Human enteric viruses are one of the most common causes of foodborne diseases in both developed and developing countries. While human hepatitis A virus (HAV) and noroviruses (NoV) lead to the vast majority of outbreaks and diseases, there are handful of Viral enteropathogens that contribute to sporadic outbreaks worldwide including sapovirus, astrovirus, rotavirus, Aichi virus, and enterovirus. In addition, hepatitis E virus is increasingly being identified as an emerging health threat within the food supply. HAV and NoV are highly infectious and may cause widespread outbreaks. The clinical manifestation of infection with NoV, however, is relatively mild. Viruses cannot grow on or in foods but they may reach fresh produce via faecal contamination. This contamination can arise during growth and harvesting region from contact with contaminated water and untreated or inadequately sewage sludge used for fertilization and irrigation. Alternatively, vegetables or fruits handled by an infected individual might become polluted with virus and transmit viral infection. The most frequently documented foodborne viral illness is hepatitis A and viral gastroenteritis: both have been linked to the consumption of vegetables and /or fresh fruit.

Introduction

Food safety has important implications for economies, food security, and public health. Globally, foodborne disease is a major cause of mortality and deaths, it is estimated that about 600 million illnesses and 42,000 deaths are reported due to foodborne disease annually [1]. Foodborne illness can result in long-term health effects, such as reactive arthritis, irritable bowel syndrome, diabetes, kidney disease, hypertension, and neurological dysfunction [2, 3, 4].
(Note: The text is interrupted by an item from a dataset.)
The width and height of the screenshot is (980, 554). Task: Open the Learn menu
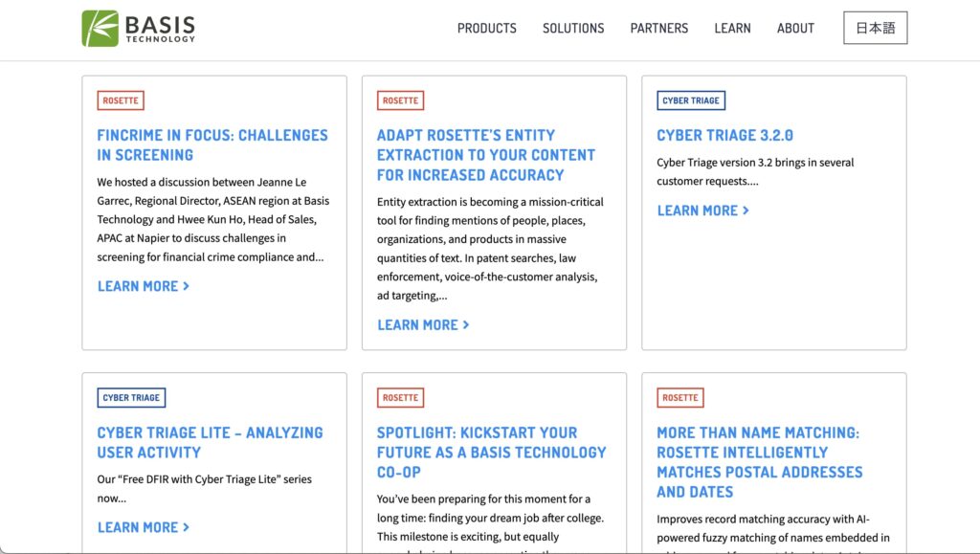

Viruses are increasingly identified as significant causes of foodborne illness worldwide in recent years. Viruses are quite different than bacterial pathogens, consisting of nucleic acids enclosed in a protein shell or coat called a capsid. Viruses are not free-living and are unable to replicate in food but only replicate within the living cells of animals, plants, bacteria, or humans. Most foodborne viruses are extremely stable in the environment as resistant to many common food- processing interventions due to the lack of viral envelopes [5]. Foodborne viruses may able to survive on hands, in foods, on food contact surfaces, in feces, and on floors for long periods of time [6]. Bacteria was the predominant causative agents of foodborne diseases in previous decades but now it is well known that enteric viruses are one of the main causative pathogens for foodborne disease, resulting in 45% and 13.1% of foodborne outbreaks in the United States and the European Union (EU), respectively [7, 8].
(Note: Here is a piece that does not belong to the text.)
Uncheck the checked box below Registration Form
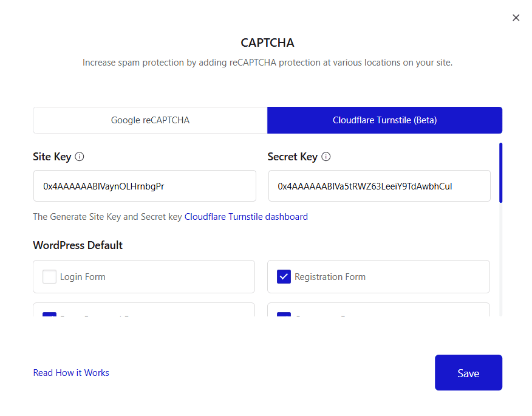The image size is (532, 416). pyautogui.click(x=284, y=315)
Foodborne viral infections are commonly caused by human enteric viruses and these viral infections are spread via virus particles excreted in the vomit or stool of infected peoples. Hepatitis A virus (HAV) and Norovirus (NoV) are the two most well-known foodborne viruses in the United States [9]. Hepatitis E virus (HEV), rotaviruses, sapoviruses, astroviruses, and Aichi viruses are less common causes associated with outbreaks of foodborne illness [7, 10, 11, 12, 13]. NoV is commonly considered to be the most prevalent cause of viral-associated foodborne gastroenteritis, worldwide [7]. NoV is linked to an estimated 19-21 million cases of acute gastroenteritis annually in the United States [7]. World Health Organization (WHO) estimated that in 2010 NoV caused 677 million illnesses worldwide alone; in addition, NoV was also responsible for the majority of deaths (213 515) as well as the highest occurrence in children less than 5 years of age [14]. The majority of foodborne viruses are recognized enteric due to their fecal–oral mode of transmission. Human enteric viruses are commonly non- enveloped viruses and are stable against environmental conditions.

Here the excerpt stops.